Il ritorno di Emanuele Crialese, a distanza di ben 11 anni da “Terraferma”, duole dirlo ma paga un approccio timido al tema principale, una scrittura scricchiolante, una serie di personaggi piuttosto schematici, una confezione approssimativa. Il risultato è un film che non appassiona mai. La storia è quella di una famiglia borghese, con una crisi di coppia in stato avanzato, dove uno dei figli è Adriana, che si sente in realtà maschio e vorrebbe essere chiamato Andrea. Per Crialese la tematica autobiografica forse è ancora troppo ingombrante tanto da lasciare il problema di Adriana ai margini, in modo superficiale, senza mai far esplodere il desiderio d’identità o la rabbia repressa, neanche quando l’occasione lo richiedeva, ma questo è un problema personale che va rispettato; però è come abbandonare a se stesso il personaggio principale. In più non c’è un minimo di ricostruzione storica, a parte le canzoni, e sì che erano anni importanti di grandi cambiamenti (siamo a cavallo tra i ’60 e i ’70); i dialoghi non hanno efficacia se non mero chiacchiericcio e lo stile quando balza nel fantasmatico peggiora la situazione, rendendo vane le poche idee interessanti. Insomma tutto avrebbe meritato maggior coraggio. Non aiutano nemmeno gli interpreti, nonostante la Cruz. "L'immensità" è un po’ un “respiro” venuto male. Voto: 4.

“Don’t worry darling” è un film che lascia piuttosto perplessi, capace di sprecare un materiale abbondante su una realtà ambigua in una incontrollata gestione del racconto e dello stile.
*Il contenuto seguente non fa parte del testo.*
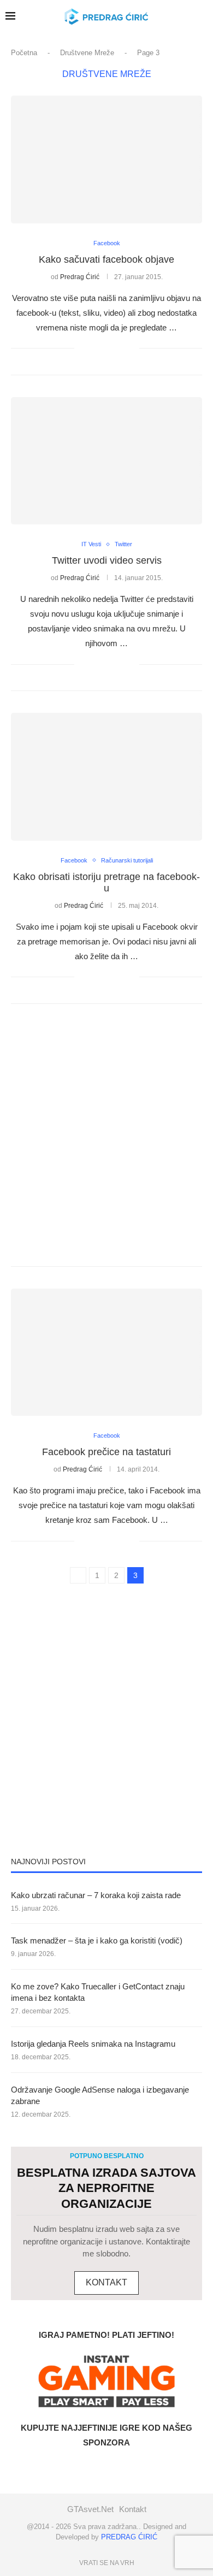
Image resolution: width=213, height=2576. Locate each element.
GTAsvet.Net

Siamo nell’America degli anni ’50. Alice e Jack sono felicemente sposati. Nella comunità di Victory tutto sembra perfetto. Ma è pura superficie. Alice non ci sta a recitare un ruolo codificato e la sua indagine sul “paese delle meraviglie” si dimostra presto un incubo. La commedia sfocia in dramma, sfida l’ambizione di inoltrarsi in ulteriori “Truman show” e molto altro ancora. Tormentato sul set, seconda confusa regia di Olivia Wilde, con Harry Styles e Florence Pugh. Voto: 4.